Ma c’è di più poiché si scopre anche la ricchezza dell’uomo considerato come “sistema aperto”  - il sistema autoreferenziale è un vicolo cieco -  nel senso che l’uomo non è un “eidos umano predefinito”, ma capace di processi di acquisizione e mutazione resi possibili dalla contaminazione culturale (“processo di meticciamento col mondo”), o meglio è capace di un lento e continuo “processo di ibridazione” con l’ambiente circostante, con gli altri esseri viventi, ma anche con esperienze e mondi lontani dalla nostra realtà, tra cui non ultimi gli animali, generatori di conoscenza (“Insomma quando l’uomo non ancora possedeva il suo equipaggiamento tecnologico, gli animali erano gli unici suoi promotori di conoscenza, poiché osservare il comportamento delle altre specie significava avere a disposizione un vero e proprio sillabario per comprendere il mondo e aumentare conseguentemente le probabilità di sopravvivenza”, 105. Significava anche “prendere coscienza delle sue capacità mettendole a confronto con quelle degli animali, di fronte ai quali esse sembrano essere inadeguate”, 103).  Estrema opportunità di apertura all’altro.

La peculiarità dell’uomo, evidenziata lungo il processo evolutivo, sta proprio nella capacità di rapportarsi, in modo attivo e creativo, con realtà altre, sta nel saper “perdere” la solidarietà col proprio ambiente o contesto di riferimento (“sindrome del ragno”), sta nel saper attingere alla presenza accanto a sé dell’altro, in quanto “proprio l’alterità consente la costruzione dell’identità”.

All’inizio della sua evoluzione l’uomo è stato vicinissimo alla natura, da cui era uscito, e proprio questo fatto l’ha posto “nelle migliori condizioni di vivere la propria identità personale”. Di questo primitivo rapporto dell’uomo con gli animali fa parte anche la “sacralizzazione” degli animali e degli elementi naturali o la “fusione” con essi, che ha prodotto creature come il Minotauro o la Sfinge. Il processo di ibridazione sembra una modalità feconda, se, oltre che con gli animali e la natura, è avvenuto ed ancora avviene, con le macchine, che in vario modo “hanno invaso il corpo umano” e lo aiutano fornendogli un vero “equipaggiamento tecnologico” (103-104).

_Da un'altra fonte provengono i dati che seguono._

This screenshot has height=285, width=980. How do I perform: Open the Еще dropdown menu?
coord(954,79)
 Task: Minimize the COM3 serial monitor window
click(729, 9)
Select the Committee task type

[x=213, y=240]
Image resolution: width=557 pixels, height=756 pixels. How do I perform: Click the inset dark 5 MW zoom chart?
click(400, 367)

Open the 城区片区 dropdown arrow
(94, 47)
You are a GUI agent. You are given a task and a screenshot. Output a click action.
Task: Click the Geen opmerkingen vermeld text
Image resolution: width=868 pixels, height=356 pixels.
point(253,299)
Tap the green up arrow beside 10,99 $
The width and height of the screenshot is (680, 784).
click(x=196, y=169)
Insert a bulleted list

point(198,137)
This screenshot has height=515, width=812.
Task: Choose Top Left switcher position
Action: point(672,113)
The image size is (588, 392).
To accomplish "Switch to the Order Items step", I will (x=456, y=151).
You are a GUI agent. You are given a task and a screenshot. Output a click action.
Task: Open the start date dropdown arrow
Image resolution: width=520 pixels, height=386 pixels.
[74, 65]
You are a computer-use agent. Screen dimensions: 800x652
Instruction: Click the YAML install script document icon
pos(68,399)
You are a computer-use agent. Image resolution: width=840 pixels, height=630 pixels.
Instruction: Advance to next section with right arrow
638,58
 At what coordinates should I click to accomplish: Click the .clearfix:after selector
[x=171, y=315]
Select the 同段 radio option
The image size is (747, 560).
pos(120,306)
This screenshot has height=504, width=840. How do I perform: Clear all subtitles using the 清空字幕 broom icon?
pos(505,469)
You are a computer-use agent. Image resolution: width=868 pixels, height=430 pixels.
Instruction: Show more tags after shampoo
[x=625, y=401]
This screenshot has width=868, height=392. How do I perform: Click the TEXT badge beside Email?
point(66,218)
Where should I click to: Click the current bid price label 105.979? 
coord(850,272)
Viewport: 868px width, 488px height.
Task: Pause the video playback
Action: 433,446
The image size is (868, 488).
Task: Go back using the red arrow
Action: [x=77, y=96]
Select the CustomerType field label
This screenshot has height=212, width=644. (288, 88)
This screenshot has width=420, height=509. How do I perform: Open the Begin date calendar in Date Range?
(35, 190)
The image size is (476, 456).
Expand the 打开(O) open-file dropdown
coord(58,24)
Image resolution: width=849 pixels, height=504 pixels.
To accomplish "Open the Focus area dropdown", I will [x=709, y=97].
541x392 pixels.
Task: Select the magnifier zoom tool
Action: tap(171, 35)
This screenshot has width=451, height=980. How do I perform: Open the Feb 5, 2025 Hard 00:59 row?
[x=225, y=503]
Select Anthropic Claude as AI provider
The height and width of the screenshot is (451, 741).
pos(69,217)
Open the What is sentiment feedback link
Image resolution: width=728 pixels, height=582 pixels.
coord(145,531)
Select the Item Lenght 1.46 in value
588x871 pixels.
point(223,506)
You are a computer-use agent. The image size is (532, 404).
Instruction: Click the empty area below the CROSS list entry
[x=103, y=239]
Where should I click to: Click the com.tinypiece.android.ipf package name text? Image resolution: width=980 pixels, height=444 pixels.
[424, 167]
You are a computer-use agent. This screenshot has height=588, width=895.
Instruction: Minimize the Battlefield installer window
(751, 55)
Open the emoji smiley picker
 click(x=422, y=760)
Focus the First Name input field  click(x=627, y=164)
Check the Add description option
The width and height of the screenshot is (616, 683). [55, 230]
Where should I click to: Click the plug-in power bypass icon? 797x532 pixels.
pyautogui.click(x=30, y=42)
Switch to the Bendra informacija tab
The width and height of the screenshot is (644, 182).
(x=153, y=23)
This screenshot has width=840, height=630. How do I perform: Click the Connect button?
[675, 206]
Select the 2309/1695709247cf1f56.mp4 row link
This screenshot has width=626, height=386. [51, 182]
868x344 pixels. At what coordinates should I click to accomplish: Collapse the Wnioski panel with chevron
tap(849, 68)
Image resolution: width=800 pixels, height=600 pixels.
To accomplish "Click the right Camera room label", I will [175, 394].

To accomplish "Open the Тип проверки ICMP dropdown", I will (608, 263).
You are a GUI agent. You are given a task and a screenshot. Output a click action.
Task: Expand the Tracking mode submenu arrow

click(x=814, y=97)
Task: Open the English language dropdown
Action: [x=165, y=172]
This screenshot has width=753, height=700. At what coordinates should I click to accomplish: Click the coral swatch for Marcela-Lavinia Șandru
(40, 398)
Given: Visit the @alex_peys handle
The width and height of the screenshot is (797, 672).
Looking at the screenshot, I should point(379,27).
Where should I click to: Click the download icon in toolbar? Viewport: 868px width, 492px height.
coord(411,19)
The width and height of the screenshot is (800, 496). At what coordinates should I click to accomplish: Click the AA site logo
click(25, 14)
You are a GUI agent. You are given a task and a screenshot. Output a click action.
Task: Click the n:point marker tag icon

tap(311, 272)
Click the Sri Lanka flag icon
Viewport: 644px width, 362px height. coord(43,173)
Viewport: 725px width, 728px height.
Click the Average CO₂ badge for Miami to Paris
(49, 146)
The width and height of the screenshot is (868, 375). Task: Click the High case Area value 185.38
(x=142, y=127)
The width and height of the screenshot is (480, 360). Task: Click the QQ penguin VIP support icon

La Melillo con queste indicazioni attinge a Roberto Marchesini, studioso di scienze biologiche e di epistemologia, di cui sottolinea un’interpretazione della cultura “veramente interessante” e l’attenzione al “problema dell’ibridazione dell’uomo con l’alterità”, intuendo una strada ricca di prospettive future.

In conclusione possiamo dire che con questa indagine la Melillo ancora una volta richiama alla mente l’immagine che mettemmo in evidenza nell’analisi dello studio Tutuch (uccello uomo) citato all’inizio di questa nostra riflessione, cioè del lembo di tenda alzato sul mondo aborigeno, perchè leggendo queste sue pagine l’abbiamo vista attenta ed aperta, disposta e dialogante col mondo che quel gesto le apriva. Il suo non è uno sbirciare per curiosità, ma è il bisogno dell’uomo di chiedere collaborazione all’altro, una richiesta di alleanza ed interscambio, sicuramente è un chiedere  ospitalità.

Ci auguriamo che la studiosa continui sulla strada della fenomenologia radicale per giungere a conquiste filosofiche che questo metodo così fecondo promette.